Annapolis, Maryland Police Chief Edward Jackson agreed with Booker, saying: “Around the country, people — including police — are realizing that there is nothing inherently violent about selling, possessing, or using cannabis; prohibition is what fuels violence and crime, not cannabis,”
“All these impacts of cannabis prohibition have fallen particularly hard on communities of color because cannabis laws are only enforced in certain neighborhoods,” he said.
The Need For SAFE Banking Act Is Clear
During the hearing, another bill, which many industry experts believe has the most chances of reaching President Joe Biden’s desk, the Secure and Fair Enforcement, or SAFE, Banking Act was also discussed.
So far, the SAFE Banking Act has managed to pass the U.S. House six times in the last three years, and lately, Senate has been under a lot of pressure to approve it.
A hearing on this act is scheduled on Capitol Hill on Wednesday, featuring the congressional supporters and people from the industry who are at risk of robberies because operating mainly in cash. Among those who will speak is Dennis Brown, who lost his son in March during a robbery at the dispensary he worked for.
While Booker is against the passage of the SAFE Banking Act on its own, because of fear of not handling restorative justice after that, Burnett confirmed during the hearing that “the need for legislation like the SAFE Banking Act is clear.”
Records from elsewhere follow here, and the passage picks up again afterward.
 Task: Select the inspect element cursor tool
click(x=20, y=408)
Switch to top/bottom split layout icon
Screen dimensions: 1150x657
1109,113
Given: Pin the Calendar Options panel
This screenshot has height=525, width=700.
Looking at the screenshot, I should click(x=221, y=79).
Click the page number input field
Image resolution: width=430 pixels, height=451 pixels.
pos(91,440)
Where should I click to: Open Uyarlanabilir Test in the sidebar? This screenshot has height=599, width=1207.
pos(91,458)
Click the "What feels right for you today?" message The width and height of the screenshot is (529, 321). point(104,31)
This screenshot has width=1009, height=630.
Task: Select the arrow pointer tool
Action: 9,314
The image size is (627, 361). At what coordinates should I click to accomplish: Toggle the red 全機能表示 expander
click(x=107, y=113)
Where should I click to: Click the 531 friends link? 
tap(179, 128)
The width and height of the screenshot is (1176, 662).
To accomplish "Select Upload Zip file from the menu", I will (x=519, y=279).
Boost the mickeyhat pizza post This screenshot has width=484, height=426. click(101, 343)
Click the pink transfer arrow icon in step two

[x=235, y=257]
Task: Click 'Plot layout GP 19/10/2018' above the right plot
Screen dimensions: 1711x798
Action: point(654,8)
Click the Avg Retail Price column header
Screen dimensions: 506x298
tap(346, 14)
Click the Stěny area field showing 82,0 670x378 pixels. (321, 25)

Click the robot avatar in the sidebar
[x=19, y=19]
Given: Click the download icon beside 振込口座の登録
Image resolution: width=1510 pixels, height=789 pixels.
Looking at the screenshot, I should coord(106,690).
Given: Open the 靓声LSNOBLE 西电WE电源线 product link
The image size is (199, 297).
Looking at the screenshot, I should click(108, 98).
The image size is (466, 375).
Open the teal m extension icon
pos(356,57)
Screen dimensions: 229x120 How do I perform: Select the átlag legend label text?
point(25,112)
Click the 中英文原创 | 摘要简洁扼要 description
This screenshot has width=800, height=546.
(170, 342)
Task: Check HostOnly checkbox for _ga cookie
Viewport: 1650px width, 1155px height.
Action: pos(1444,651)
After the hearing, Booker told NJ Advance Media that he was discussing with other lawmakers legislation that contains both SAFE Banking and restorative justice.
“I’ve always understood the urgency of SAFE Banking, but strategically I want folks to know that if we just do SAFE Banking we may never see restorative justice things, at least not in the short term,” Booker said. “The ability to get SAFE Banking, combined with restorative justice principles, is to me an achievable effort.”